Today my ego puffed up a bit today, thinking about a coworkers actions, thinking I would have let others know this and I would have done it myself. Thinking it is simple respect to let others know what to expect and to always take the extra step….Yes I was getting puffed up over a coworker (again). So I heard:

You remember to always tell others everything they need to know? You never forget? You always go the extra mile?

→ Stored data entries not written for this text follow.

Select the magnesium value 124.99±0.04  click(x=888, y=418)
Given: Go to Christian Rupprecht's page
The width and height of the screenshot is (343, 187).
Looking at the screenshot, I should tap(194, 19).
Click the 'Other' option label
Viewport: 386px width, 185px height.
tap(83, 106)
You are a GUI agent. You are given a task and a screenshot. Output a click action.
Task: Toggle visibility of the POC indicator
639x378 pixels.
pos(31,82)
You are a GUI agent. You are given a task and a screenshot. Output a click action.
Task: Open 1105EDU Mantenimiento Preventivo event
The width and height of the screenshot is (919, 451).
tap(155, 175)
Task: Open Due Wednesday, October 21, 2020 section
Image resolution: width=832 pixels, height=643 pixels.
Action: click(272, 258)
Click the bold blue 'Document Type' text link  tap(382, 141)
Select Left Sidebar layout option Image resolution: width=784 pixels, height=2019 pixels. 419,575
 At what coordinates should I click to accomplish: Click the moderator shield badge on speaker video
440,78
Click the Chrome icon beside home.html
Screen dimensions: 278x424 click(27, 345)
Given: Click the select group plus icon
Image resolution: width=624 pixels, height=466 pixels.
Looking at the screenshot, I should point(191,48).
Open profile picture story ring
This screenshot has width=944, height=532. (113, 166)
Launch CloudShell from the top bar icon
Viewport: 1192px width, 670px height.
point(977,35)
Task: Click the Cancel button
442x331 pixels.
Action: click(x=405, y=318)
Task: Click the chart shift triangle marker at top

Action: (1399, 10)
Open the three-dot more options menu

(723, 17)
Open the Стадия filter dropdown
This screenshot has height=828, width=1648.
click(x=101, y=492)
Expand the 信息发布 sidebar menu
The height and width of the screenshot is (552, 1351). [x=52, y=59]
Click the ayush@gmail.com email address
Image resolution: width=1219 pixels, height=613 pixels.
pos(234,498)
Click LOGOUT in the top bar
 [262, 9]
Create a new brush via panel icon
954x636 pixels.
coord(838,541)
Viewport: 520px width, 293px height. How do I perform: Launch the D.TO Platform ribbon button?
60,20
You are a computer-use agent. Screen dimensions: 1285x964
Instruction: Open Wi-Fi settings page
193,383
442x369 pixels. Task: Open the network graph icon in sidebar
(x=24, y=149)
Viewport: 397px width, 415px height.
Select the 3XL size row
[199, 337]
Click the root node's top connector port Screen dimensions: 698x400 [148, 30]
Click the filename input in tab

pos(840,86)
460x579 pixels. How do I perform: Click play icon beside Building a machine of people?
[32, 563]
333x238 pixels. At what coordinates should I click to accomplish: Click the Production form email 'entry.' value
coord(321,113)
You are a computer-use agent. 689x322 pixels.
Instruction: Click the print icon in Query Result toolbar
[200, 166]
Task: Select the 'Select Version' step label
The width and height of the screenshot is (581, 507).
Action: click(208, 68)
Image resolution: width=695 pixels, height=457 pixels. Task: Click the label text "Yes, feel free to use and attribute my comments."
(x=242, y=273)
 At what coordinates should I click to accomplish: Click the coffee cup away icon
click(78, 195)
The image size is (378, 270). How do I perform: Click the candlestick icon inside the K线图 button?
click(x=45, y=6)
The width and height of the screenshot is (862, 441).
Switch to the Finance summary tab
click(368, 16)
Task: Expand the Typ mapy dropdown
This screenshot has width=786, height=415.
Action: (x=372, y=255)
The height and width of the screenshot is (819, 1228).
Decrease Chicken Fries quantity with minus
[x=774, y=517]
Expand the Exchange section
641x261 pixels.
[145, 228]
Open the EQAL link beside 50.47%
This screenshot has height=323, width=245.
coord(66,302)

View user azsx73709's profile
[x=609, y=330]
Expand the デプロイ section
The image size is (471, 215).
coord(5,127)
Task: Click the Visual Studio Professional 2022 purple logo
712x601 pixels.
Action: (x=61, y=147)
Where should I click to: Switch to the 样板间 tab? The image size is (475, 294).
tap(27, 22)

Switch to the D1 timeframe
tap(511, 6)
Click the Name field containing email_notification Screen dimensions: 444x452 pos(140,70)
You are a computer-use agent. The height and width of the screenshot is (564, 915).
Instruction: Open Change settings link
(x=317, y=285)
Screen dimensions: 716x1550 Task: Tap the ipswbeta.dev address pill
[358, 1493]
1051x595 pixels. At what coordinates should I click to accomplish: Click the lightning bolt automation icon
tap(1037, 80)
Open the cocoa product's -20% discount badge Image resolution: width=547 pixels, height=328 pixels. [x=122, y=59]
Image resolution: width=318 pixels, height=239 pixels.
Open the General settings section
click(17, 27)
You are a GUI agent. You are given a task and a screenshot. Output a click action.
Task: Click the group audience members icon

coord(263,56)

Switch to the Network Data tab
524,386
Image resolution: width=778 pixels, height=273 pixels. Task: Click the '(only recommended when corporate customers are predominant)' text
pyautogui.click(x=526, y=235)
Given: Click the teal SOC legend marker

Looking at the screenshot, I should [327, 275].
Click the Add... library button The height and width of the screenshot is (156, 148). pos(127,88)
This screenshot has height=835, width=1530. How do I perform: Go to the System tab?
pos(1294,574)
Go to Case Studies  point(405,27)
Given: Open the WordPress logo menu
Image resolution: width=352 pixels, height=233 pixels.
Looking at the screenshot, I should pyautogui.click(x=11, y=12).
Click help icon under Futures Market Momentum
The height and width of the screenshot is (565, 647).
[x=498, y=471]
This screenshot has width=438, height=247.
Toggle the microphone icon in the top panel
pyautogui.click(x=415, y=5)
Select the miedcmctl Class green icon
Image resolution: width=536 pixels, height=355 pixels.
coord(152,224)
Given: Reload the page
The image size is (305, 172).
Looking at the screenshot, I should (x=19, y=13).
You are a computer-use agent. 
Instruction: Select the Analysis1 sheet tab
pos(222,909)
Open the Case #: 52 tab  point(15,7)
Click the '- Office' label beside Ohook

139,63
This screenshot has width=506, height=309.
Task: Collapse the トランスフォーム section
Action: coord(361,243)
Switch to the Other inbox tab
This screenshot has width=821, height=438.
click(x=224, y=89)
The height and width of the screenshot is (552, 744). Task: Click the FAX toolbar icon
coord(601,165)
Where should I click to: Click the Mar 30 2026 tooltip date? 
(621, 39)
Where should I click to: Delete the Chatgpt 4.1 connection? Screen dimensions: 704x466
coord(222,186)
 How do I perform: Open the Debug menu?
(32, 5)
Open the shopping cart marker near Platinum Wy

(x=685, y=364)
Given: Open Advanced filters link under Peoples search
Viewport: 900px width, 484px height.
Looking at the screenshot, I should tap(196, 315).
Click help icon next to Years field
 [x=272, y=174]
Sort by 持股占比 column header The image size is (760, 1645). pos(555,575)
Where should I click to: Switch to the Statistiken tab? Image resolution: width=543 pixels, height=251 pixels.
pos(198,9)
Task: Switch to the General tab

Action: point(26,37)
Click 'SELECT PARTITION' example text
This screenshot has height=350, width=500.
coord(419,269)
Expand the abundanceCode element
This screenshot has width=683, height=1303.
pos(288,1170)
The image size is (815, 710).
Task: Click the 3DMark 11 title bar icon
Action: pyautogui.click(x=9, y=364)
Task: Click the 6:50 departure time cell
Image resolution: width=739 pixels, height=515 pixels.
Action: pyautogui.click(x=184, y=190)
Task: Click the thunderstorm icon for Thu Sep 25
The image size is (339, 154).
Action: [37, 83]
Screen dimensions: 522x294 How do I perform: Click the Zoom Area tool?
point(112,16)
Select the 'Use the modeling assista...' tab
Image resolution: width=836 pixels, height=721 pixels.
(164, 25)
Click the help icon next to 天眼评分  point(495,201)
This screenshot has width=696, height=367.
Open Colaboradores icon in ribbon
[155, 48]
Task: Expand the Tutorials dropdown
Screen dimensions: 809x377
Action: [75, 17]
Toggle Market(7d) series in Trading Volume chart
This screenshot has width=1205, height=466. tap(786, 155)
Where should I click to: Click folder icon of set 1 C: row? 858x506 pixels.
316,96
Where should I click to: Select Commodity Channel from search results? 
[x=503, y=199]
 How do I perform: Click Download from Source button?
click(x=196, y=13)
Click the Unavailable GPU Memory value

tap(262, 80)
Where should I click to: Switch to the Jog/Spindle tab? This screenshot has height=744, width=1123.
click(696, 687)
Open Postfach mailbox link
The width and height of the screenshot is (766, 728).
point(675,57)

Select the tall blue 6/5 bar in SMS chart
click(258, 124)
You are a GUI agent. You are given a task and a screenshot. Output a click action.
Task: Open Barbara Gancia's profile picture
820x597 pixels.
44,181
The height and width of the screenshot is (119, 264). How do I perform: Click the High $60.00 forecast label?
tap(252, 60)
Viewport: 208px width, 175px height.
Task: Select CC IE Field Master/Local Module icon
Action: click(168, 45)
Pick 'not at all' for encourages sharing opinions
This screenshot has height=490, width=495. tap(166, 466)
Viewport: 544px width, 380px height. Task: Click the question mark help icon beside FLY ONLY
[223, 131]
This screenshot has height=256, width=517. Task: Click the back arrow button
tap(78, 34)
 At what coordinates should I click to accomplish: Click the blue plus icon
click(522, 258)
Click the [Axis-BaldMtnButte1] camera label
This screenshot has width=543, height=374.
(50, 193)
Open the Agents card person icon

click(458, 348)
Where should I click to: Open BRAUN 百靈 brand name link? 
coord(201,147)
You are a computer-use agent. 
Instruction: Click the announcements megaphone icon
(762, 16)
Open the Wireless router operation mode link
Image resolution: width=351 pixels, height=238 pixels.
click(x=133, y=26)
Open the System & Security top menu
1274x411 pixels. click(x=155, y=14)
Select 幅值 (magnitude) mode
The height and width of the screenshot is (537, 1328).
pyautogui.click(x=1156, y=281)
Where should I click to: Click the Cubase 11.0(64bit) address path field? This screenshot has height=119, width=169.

OUCH! God reminded me that I have done the exact same thing way too many times…Forgetting to tell others all that they need to know and I won’t always go the extra mile. Currently I am very forgetful, and if I do not write it down, well its gone! That has bitten me quite a bit!! In previous jobs I would also carry the mentality, if I was irritated with a person; I simply wasn’t going to do the work or the extra work. Yes not the best type of person…Then I heard:

Have less ego and be more humble!

As the day progress, God showed me another unflattering side of myself. That side of me where I know what I am doing, and do not need anyone’s advice or help…I seen that in the coworker today and thought I would have allowed others (with more knowledge) to help instead of moving forward. Yet I realized that I am the same way. If I think I know something, right or wrong, I am doing it my way and I simply do not want others opinions or help….God reminded me:

Have less ego and be more humble!

So as I moved to the end of the day, I thought more humbly instead of placing myself above/better than others. It dawned on me at the end of the work day, this coworker is a bit like me. As I huff and puff about her nere-do-wrongs, I am actually getting a view of how I act! OUCH!

Quite frankly not a view I wanted to have, but a view I needed to see.